Tetapi Semar masih menghadapi Bhatara Kresno salah satu Penasehat dan Pelindung Keluarga Pandawa di samping Semar sebagai pendamping dan pemomong Pandawa. Rupanya dalam hati kecil Kresna juga merasa bahwa apabila Semar berhasil, maka “kehebatan Semar” bisa menjadi pesaing kredibilitas Kresna. Dengan pura-pura akan melakukan kegiatan “melihat niat Semar”, Prabu Kresna juga berkunjung ke Desa Karang Kadepel tempat tinggal Semar, tetapi tidak bersama-sama Prabu Punta Dewa. Kresna mencoba mengetes kemurnian niat Semar melalui kunjungan berbentuk “tiwikrama sebagai raksasa” dan mengamuk di desa Karang Kadepel.  

Semar yang waspada mengetahui bahwa Raksasa itu Prabu Kresna sehingga diminta agar Punta Dewa memberikan hormat dan menyerah pada sang Raksasa.
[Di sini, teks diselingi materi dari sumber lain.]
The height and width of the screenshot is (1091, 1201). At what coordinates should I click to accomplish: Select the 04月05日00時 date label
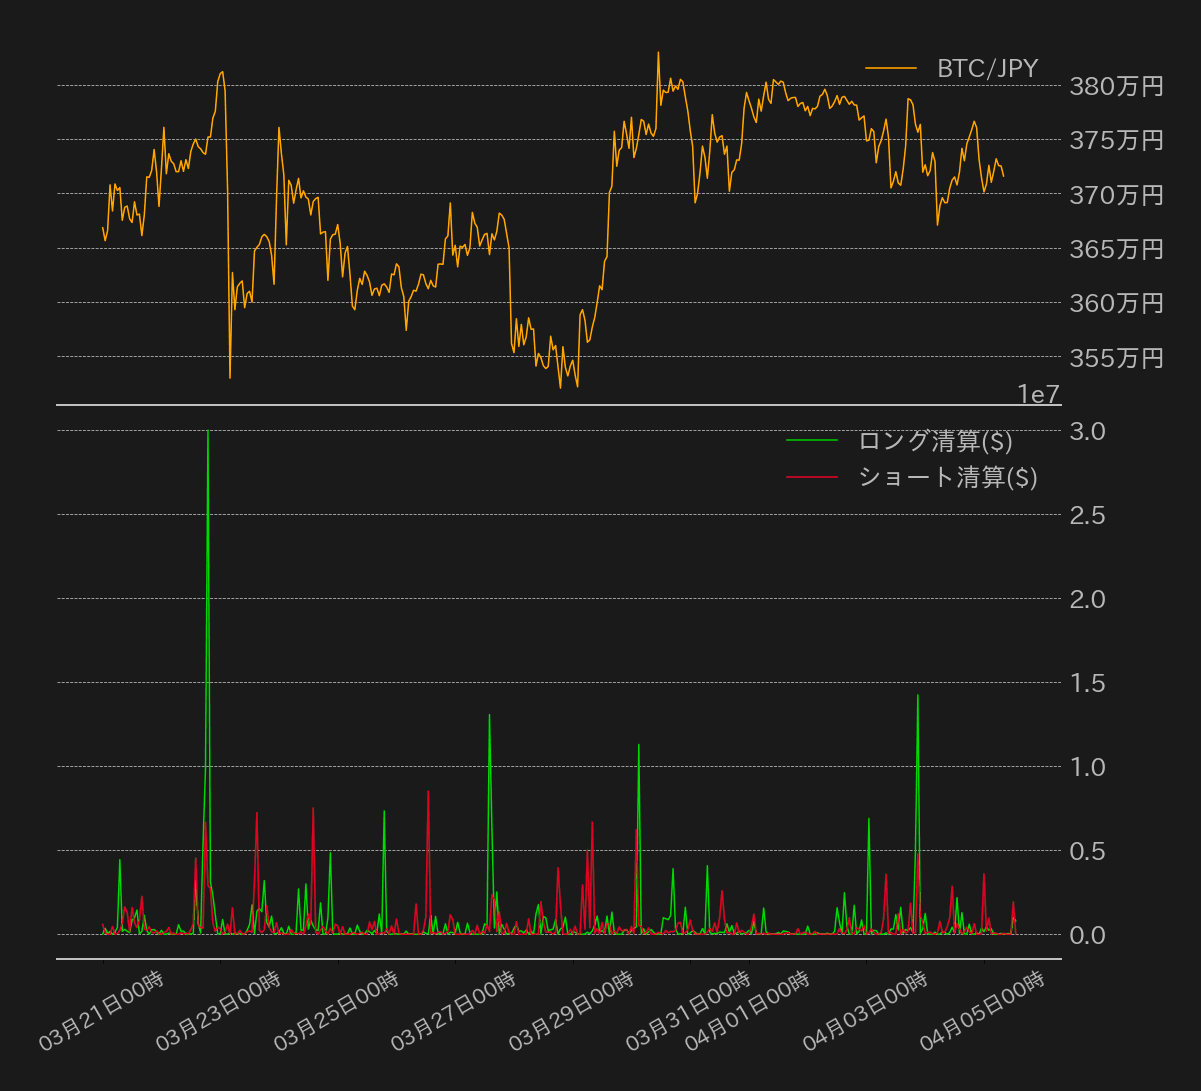point(983,1010)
Prabu Punta Dewa dari Amarta yang sudah sangat setuju pada gagasan Semar, segera membantu mengatasi amukan Raksasa Kresna tersebut yaitu langsung menyerahkan diri dan menyembah kepada Raksasa jelmaan Kresna. Akhirnya Kresna Badar dan mendapat penjelasan dan jaminan dari Dewa yang Maha Kuasa bahwa maksud Kresna itu mulia dan perlu dibantu dengan baik secara ikhlas.

Bandung1.png

Kita masih ingat bahwa Almarhum Presiden HM Soeharto telah mulai membangun desa, masyarakat desa dan melakukan berbagai program guna mengentaskan kemiskinan melalui Inpres Desa Tertinggal dan Inpres Keluarga Sejahtera. Hasilnya tingkat kemiskinan turun dari 70 persen di tahun 1970 menjadi 30 persen di tahun 1990. Selanjutnya turun lagi menjadi 11 persen pada tahun 1997 sehingga PBB memberikan penghargaan pada tahun 1997. Upaya itu tidak diteruskan dengan serius karena prioritas pembangunan yang tidak konsisten.
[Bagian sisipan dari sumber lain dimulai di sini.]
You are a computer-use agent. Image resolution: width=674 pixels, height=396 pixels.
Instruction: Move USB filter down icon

Baru pada tahun 2015 Presiden Jokowi melanjutkan upaya itu melalui Program Pembangunan Desa dan Masyarakat Desa dengan dukungan dana desa. Namun program itu tidak melanjutkan strategi yang berhasil sebelumnya sehingga angka kemiskinan dalam lima tahun pertama hanya turun dari 11 persen menjadi 9,9 persen. Pada lima tahun kedua, Indonesia terganggu pandemi Covid-19 sehingga sukar diharapkan terjadi penurunan tingkat kemiskinan secara drastis. Semoga tidak saja Covid-19 segera berakhir tetapi upaya penanganan kemiskinan dari waktu ke waktu perlu dilakukan secara sistematis, dengan cakupan dan pelaksanaan yang luas serta secara operasional dilakukan secara konsisten diarahkan kepada sasaran yang tepat dalam tahapan demensi waktu yang jelas. Semoga.